▶ Brief
Provide the number of lines below that include "marker", without any other words.

(Extracted records)
——————
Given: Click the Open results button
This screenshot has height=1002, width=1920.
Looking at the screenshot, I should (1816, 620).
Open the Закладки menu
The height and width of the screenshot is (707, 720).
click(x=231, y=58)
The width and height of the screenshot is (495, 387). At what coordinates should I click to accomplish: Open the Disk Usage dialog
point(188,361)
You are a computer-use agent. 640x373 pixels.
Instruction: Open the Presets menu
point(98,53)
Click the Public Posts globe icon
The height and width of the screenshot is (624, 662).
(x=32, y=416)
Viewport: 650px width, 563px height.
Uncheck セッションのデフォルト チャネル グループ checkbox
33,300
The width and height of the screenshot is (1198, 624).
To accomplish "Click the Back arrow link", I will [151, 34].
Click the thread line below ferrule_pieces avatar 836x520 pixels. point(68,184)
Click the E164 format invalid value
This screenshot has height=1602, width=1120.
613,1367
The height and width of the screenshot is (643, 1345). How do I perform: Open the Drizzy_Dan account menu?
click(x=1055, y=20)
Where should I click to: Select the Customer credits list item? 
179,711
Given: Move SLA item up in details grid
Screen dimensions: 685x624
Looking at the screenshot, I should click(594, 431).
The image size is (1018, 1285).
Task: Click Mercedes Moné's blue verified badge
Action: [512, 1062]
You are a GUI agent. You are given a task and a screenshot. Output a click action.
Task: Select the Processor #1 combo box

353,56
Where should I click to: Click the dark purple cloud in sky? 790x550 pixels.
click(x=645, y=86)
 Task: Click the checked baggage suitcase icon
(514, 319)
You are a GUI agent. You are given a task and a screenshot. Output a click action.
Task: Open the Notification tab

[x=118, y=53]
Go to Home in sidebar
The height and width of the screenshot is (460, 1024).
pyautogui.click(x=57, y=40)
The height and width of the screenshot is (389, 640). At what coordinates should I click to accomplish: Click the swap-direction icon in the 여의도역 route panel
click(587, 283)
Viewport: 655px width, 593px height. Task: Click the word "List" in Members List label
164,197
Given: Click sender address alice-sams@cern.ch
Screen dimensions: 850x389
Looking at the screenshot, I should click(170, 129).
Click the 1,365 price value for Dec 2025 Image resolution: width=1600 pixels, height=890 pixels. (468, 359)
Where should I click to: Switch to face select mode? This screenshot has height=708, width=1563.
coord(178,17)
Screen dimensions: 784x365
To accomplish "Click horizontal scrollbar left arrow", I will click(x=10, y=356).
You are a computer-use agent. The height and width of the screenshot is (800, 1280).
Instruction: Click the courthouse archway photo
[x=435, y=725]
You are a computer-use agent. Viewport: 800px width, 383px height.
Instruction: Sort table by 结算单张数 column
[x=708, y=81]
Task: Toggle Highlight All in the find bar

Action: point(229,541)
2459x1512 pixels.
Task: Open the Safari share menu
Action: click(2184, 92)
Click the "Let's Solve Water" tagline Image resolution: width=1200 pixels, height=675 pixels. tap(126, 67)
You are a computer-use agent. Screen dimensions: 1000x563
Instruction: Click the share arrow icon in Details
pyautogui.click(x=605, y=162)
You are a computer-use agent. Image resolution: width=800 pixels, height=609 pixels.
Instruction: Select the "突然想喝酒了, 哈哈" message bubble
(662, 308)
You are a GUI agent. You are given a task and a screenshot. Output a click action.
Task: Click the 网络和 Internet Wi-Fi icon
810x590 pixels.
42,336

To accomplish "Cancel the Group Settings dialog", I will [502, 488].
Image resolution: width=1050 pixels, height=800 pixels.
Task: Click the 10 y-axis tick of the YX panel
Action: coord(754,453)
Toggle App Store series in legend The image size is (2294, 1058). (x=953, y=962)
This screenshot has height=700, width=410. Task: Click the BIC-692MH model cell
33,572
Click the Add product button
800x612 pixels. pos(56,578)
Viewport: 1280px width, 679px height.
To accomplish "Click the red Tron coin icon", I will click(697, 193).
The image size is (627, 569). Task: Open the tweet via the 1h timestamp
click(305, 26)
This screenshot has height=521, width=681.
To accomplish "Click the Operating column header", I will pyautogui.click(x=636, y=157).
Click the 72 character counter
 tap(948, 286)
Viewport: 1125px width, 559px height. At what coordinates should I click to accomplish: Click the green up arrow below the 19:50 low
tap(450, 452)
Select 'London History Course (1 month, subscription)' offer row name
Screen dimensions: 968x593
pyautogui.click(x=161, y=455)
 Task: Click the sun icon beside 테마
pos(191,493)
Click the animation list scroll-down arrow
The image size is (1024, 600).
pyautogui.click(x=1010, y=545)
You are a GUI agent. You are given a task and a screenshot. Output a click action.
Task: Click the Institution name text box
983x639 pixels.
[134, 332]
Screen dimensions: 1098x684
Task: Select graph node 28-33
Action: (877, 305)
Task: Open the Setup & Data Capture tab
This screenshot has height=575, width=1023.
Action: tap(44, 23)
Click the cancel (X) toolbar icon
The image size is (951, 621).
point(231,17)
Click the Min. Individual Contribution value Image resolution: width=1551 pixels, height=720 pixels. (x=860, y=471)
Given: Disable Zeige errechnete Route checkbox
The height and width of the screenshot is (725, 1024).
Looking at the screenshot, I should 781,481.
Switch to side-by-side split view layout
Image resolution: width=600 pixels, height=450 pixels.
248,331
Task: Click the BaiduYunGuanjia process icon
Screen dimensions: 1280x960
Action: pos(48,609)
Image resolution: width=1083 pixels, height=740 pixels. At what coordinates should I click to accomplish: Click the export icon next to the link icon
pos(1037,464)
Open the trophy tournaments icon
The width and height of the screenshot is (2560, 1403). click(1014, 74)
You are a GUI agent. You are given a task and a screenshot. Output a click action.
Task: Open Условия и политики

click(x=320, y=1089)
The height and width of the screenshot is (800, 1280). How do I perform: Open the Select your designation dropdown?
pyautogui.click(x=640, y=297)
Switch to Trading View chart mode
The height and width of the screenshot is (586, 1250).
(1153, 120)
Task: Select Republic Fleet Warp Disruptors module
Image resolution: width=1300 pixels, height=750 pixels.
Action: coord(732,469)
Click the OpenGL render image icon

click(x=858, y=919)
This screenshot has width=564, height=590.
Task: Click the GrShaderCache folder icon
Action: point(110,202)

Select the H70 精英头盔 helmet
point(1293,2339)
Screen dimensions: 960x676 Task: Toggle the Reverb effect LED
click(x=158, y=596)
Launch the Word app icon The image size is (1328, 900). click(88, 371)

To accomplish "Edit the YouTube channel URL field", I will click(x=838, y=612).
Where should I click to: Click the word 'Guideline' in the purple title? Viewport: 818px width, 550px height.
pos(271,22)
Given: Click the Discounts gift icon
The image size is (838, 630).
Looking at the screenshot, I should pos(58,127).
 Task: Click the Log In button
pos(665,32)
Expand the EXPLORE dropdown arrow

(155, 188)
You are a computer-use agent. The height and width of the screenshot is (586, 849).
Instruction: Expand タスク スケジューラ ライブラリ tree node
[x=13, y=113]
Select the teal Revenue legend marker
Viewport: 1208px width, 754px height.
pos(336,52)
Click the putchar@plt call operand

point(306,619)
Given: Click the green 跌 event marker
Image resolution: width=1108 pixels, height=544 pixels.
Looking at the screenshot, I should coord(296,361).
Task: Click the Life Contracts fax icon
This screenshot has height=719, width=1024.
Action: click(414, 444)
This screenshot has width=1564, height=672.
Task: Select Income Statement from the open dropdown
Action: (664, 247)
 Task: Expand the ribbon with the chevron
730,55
——————
▶ Answer to this exercise
2